Lagipula, makanan di sini tentunya kurang cocok dengan lidah Indonesia. Kadang saya kasihan sama orang Inggris. Masakan mereka “sepo”, cuma bumbu garam dan cuka. Kalau mereka nggak menjajah Asia, mungkin mereka gak akan kenal sama yang namanya pepper (lada), nutmeg (pala), cloves (cengkih), coriander (ketumbar), cinnamon (kayu manis), cumin (jinten), star anise (bunga lawang), ginger (jahe), galingale (lengkuas), turmeric (kunyit), kaffir lime leaves (daun jeruk), bay leaves (daun salam), lemongrass (serai), dan sederet rempah-rempah eksotis lainnya. Nggak kebayang gimana rasanya cuma makan fish and chips dan fried chicken tawar tiap hari. Mestinya mereka berterima kasih sama orang Asia…

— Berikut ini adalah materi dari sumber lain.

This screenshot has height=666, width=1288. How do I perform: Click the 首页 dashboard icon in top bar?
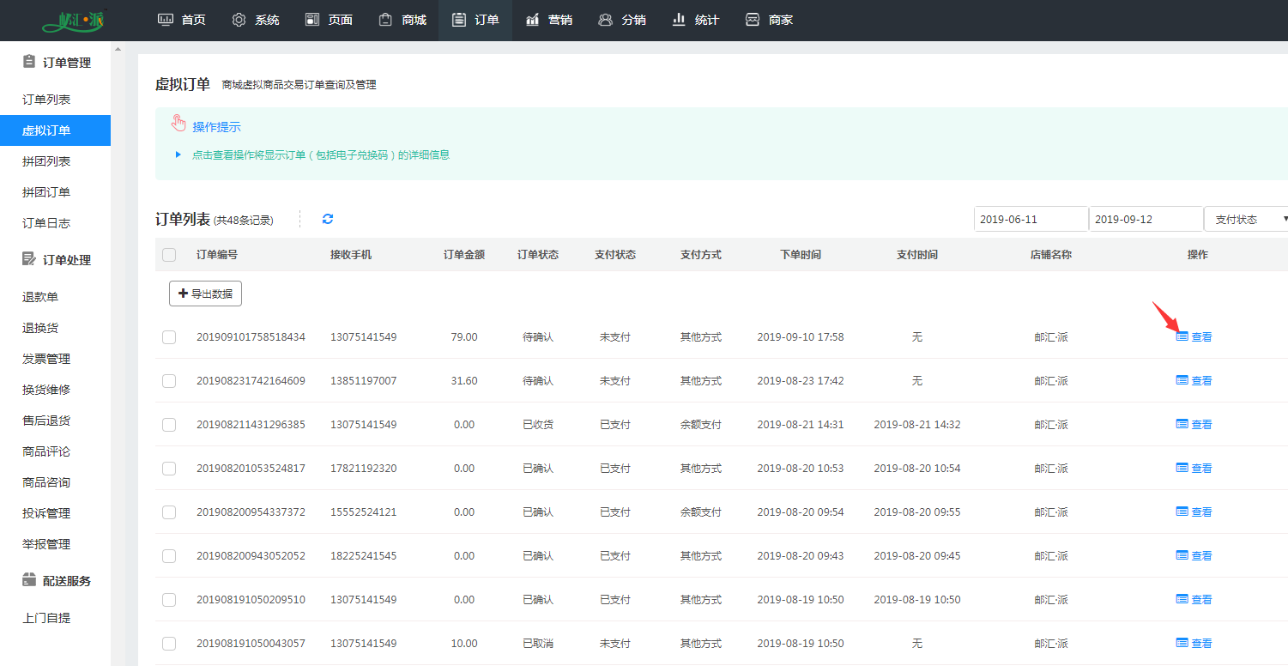[166, 20]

Tapi…saya nggak pernah menyesal harus belajar memasak. Malahan, saya menemukan kesenangan tersendiri di kala meracik bumbu dan mencampur adukkan berbagai bahan masakan di atas kompor. Ya, entah bagaimana memasak menjadi sebuah tantangan yang mengasyikkan 😀 Teori awal tentunya didapat dari resep kilat di internet, tapi eksperimen pribadi lah yang membuat memasak jadi seru dan menantang. Bagaimana rasanya jika kamu mencampur rempah A dengan rempah B? Bagaimana hasilnya jika bahan X dimasukkan setelah bahan Y dan bukannya sebaliknya? Bagaimana caranya supaya daging lebih empuk dan bumbu lebih meresap? Pertanyaan2 itu kadang nggak cukup dijawab dalam sekali ujicoba. Butuh berkali-kali mencoba resep yang sama sampai kita paham komposisi dan cara memasak terbaik.

Dan akhirnya…saya pun mencoba mengingat-ingat rasa masakan ibu di rumah. Capcay buatan ibu. Semur buatan ibu. Rendang buatan ibu. Memori rasa di lidah itu menjadi patokan saat sedang meracik bumbu2 di atas kuali. Tidak jarang saya termenung lama di depan kompor, mengamati kuali di atas api yang menyala kecil, memandangi botol2 rempah di rak dapur sambil menimbang2 bumbu apalagi yang harus saya tambahkan supaya masakan ini jadi pas sesuai memori lidah saya. Dan ketika campur aduk bumbu setengah random ternyata menghasilkan sesuatu yang menggembirakan lidah, puasssss sekali rasanya 🙂
Ketika belanja groceries di supermarket (atau di pasar) pun, ada kesenangan baru yang saya dapat. Supermarket Inggris mungkin adalah salah satu cara instan untuk mempelajari aneka kuliner dunia. Berbagai macam bahan masakan, ala Inggris ala Italia ala India ala China, buah dan sayur yang belum pernah saya lihat, segala jenis spices and herbs, makanan segar, kalengan, dan beku, semua seperti menunggu giliran untuk dicoba. Saya (sangat) suka pergi belanja ke supermarket. Saya bisa menghabiskan berjam-jam hanya untuk mengamati satu per satu kemasan makanan, membaca komposisinya, kegunaannya, sambil mereka-reka masakan apa yang bisa dibuat dengan bahan ini (atau langsung buka hape dan googling resep). Seperti orang ndeso yang belum pernah masuk hypermart…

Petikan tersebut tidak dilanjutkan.